Hello dear readers,
Since I’m down and out with a cold, I’m in the mood for something lighter today.
The general consensus is that the book is always better than the movie version, but there’s exceptions to every rule.
Here is my top ten list of movies that were either better than–or just as good–as their written counterpart. Can you add to the list? Do you agree or disagree with mine?
1) The Shawshank Redemption (based on Stephen King’s novella Rita Hayworth and the Shawshank Redemption). King’s story about freedom, dignity and friendship was beautifully adapted for the screen, and stayed true to the original work. It starred Morgan Freeman and Tim Robbins. Can’t do much better than that!
2) Stand By Me (based on Stephen King’s novella The Body). If anything, the movie is even better than the story, as its ending is a little more optimistic. Powerful performances by River Phoenix, Will Wheaton, Corey Feldman, and Kiefer Sutherland also lend weight to the movie version.
3) The Joy Luck Club.
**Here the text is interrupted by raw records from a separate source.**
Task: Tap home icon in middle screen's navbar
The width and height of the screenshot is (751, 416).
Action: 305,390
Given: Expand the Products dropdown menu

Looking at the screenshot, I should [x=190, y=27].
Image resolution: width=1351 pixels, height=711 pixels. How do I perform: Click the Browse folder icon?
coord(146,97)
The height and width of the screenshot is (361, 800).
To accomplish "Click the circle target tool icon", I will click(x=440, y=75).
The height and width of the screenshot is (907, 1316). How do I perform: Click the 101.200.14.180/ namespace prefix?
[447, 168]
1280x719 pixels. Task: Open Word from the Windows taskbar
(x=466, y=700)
This is one case where I liked the movie better. The talented cast did a great job of bringing heart to Amy Tan’s grim tale of Chinese mothers and daughters.
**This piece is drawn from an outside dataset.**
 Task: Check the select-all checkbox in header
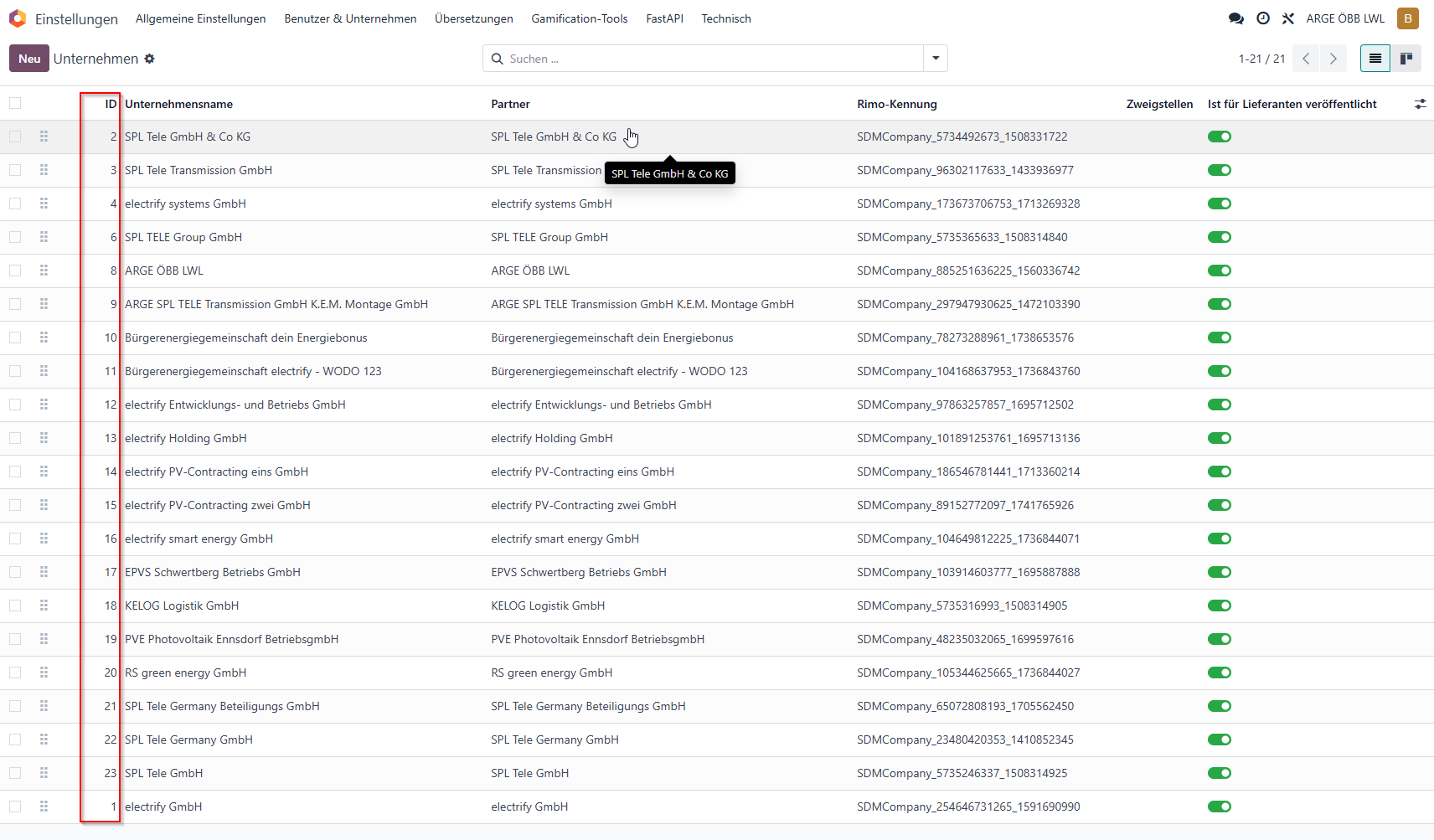[15, 103]
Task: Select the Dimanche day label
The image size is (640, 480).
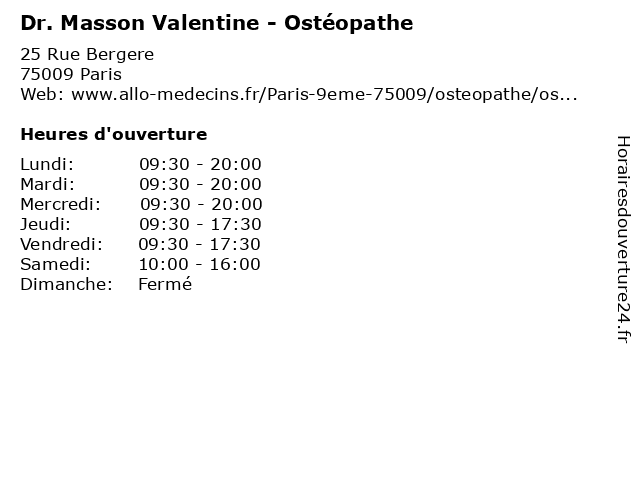Action: tap(66, 284)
4) The Color Purple. Based on Alice Walker’s best-seller, the movie was protested for its bleak portrayal of black men in the early 20th century. Although all the actors were fantastic, Whoopi Goldberg and Oprah Winfrey stole the show.
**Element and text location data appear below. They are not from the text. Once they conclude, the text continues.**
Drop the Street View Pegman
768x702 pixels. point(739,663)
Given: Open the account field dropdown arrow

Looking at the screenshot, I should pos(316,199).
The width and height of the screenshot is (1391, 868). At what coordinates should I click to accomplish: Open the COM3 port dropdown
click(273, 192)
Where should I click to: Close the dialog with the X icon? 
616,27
5) Out of Africa. This epic is a compilation of Isak Dinesen’s memoirs about her experiences running a coffee farm in Kenya. The film does a terrific job of telling her story, and stars Meryl Streep and Robert Redford.
6) The Girl With the Dragon Tattoo. It’s unfair to pit the English translation of this novel against the Swedish film, as I suspect much of Stieg Larsson’s writing style was lost when converting his work to English. However, the movie really shines, and does away with the technical information that slows down the story.
7) Capote. Philip Seymour Hoffman does a phenomenal job of portraying the superficial, self-centered author. While the biography by Gerald Clarke is still a good read if you want more detail, the movie is far more powerful.
8) What’s Love Got to Do With It. Angela Bassett and Laurence Fishburne are incredible as Ike and Tina Turner. I was surprised to find that the movie was more riveting and touching than the book it is based on–Tina’s memoir I, Tina.
9) The Lovely Bones. Many people complained about the film, but I’m not sure why. I thought it did Alice Sebold’s beautiful book justice. The movie is heart-wrenching, and brings Susie Salmon to life (and death).
10) Beloved. I loved the film for making sense of a lot I didn’t understand in Toni Morrison’s book. It was widely panned and a huge flop, but I still liked it better than the book. It’s highly creepy and disturbing.